Stored items ::
....................

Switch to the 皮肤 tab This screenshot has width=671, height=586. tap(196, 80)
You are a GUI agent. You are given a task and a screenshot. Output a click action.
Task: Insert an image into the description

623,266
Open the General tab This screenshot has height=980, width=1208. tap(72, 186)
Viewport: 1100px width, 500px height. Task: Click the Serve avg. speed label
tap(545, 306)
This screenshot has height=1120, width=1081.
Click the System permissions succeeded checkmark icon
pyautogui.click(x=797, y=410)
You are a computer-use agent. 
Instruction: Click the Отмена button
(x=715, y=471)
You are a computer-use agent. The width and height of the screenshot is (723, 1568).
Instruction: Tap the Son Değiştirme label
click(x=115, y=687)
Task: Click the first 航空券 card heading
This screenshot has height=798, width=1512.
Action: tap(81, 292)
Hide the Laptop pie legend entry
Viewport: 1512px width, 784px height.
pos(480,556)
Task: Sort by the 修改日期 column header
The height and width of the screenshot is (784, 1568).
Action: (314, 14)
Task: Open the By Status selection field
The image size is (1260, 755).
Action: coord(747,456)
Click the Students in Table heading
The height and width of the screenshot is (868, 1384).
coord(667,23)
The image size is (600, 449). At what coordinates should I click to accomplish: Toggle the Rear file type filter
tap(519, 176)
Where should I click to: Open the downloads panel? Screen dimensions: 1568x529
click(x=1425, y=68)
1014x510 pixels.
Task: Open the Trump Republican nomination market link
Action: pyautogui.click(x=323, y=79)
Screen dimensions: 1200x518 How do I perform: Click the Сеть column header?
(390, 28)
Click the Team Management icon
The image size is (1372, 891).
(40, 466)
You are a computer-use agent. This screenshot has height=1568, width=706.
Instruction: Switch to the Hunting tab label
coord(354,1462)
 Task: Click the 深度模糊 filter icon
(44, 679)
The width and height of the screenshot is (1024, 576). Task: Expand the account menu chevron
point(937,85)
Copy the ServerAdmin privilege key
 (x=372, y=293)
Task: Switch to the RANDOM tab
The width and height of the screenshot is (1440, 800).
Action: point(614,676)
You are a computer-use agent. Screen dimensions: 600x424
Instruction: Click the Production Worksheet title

....................

Above are the records. Print exactly, and only, the lines from the line with "Instruction: Tap the Son Değiştirme label" to the line with "Task: Sort by the 修改日期 column header", both inclusive.

Instruction: Tap the Son Değiştirme label
click(x=115, y=687)
Task: Click the first 航空券 card heading
This screenshot has height=798, width=1512.
Action: tap(81, 292)
Hide the Laptop pie legend entry
Viewport: 1512px width, 784px height.
pos(480,556)
Task: Sort by the 修改日期 column header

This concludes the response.